Big haired teenage girls there at the party, drunk on Everclear and high themselves, say I'm cute and hug my brother in sympathy. He catches my eye and winks, trying to reassure me. I feel sad for him, for us, and guilty for just about everything. Then I see it.

In the dark wood paneled corner of the kitchen, behind the group of long haired stoner dudes playing quarters at the table, stands a faceless figure in an orange jumpsuit. The hair on the back of my neck stands up and everything except the malevolent presence loses focus. With a rush of fear that pinholes to black, I'm suddenly transported to my grandparent's two story brick townhouse in Corpus, years before.

I'm at the top of the green, shag-carpeted stairs looking down towards the entrance. My brother is laying at the bottom, moaning in pain - blood pooling around his head. He had laughingly pleaded with me not to push him backwards down the stairs in the cardboard box we had been sliding in just moments before.

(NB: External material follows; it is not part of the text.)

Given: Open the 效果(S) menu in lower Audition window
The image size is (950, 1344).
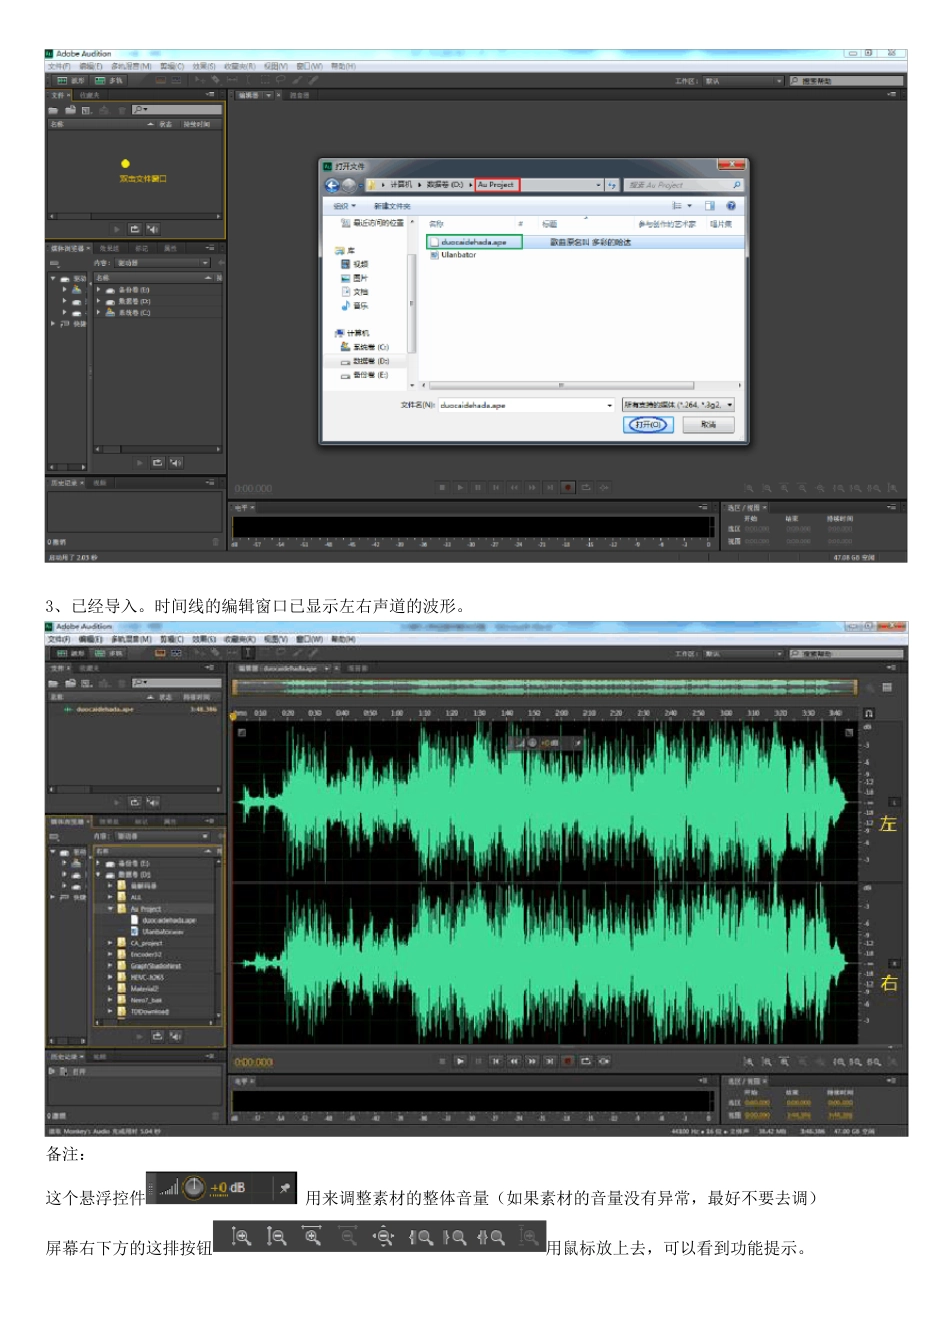Looking at the screenshot, I should (x=204, y=639).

The same box is now obscuring his body the way the police do with blankets at a crime scene. The feeling that the wicked presence has followed me here creeps up on me as I watch my brother lie motionless on the ground at the bottom of the stairs, the pool of blood around his head widening. Holding my breath in fear of what's to come next, I feel a cold hand come to rest on my shoulder. Willing myself out the nightmare, I wake up with a gasp.